Search code examples
pythonlevenshtein-distance

Levenshtein edit distance Python


This piece of code returns the Levenshtein edit distance of 2 terms. How can i make this so that insertion and deletion only costs 0.5 instead of 1 ? substitution should still costs 1.

def substCost(x,y):
   if x == y: 
      return 0
   else: 
      return 1

def  levenshtein(target, source):
   i = len(target); j = len(source)
   if i == 0:  
      return j
   elif j == 0: 
      return i

   return(min(levenshtein(target[:i-1],source)+1,
          levenshtein(target, source[:j-1])+1,
          levenshtein(target[:i-1], source[:j-1])+substCost(source[j-1],target[i-1])))

Solution

  • There are two places you need to account for the reduced cost of adding or removing a vowel. They are the return j and return i lines in the base cases of your function, and the +1s in the min call after the first two recursive calls.

    We need to change each of those to use a "ternary" expression: 0.5 if ch in 'aeiou' else 1 in place of assuming a cost of 1 per character added or removed.
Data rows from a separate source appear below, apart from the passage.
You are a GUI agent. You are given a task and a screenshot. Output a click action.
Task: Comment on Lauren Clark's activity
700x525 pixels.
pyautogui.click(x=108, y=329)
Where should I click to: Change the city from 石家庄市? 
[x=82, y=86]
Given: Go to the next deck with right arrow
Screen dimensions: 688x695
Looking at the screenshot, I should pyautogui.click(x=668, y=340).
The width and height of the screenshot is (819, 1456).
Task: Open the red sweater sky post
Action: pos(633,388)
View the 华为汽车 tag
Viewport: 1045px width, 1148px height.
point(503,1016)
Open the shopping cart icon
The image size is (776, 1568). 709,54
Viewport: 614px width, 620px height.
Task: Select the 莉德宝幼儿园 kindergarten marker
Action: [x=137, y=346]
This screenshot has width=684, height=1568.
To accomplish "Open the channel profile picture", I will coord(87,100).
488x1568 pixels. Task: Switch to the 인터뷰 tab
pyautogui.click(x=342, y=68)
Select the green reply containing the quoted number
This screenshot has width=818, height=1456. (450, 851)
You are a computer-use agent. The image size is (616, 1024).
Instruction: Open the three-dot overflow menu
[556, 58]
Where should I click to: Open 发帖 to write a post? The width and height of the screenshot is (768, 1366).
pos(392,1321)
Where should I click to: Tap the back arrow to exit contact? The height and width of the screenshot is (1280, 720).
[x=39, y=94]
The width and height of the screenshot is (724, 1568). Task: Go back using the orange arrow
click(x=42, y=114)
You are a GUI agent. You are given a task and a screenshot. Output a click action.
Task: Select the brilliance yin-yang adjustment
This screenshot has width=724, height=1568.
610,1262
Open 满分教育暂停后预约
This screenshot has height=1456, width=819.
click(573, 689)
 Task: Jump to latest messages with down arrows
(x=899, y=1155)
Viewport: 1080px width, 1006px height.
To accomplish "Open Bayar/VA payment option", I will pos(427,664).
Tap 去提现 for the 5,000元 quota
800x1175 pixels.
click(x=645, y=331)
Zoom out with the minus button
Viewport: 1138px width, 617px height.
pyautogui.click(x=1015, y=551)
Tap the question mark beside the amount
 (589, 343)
    For the base cases, we can replace the return values with sum calls on a generator expression that includes the ternary expression:

    if i == 0:  
        return sum(0.5 if ch in 'aeiou' else 1 for ch in source)
    elif j == 0: 
        return sum(0.5 if ch in 'aeiou' else 1 for ch in target)
    

    For later cases, we can replace the +1 with the ternary expression itself (with an index rather than the ch iteration variable):

    return min(levenshtein(target[:i-1],source) + (0.5 if target[-1] in 'aeiou' else 1),
               levenshtein(target, source[:j-1]) + (0.5 if source[-1] in 'aeiou' else 1),
               levenshtein(target[:i-1], source[:j-1])+substCost(source[j-1],target[i-1]))
    

    If you wanted to generalize this, you could move the ternary expression out into its own function, named something like addCost, and call it from the code in the levenshtein function.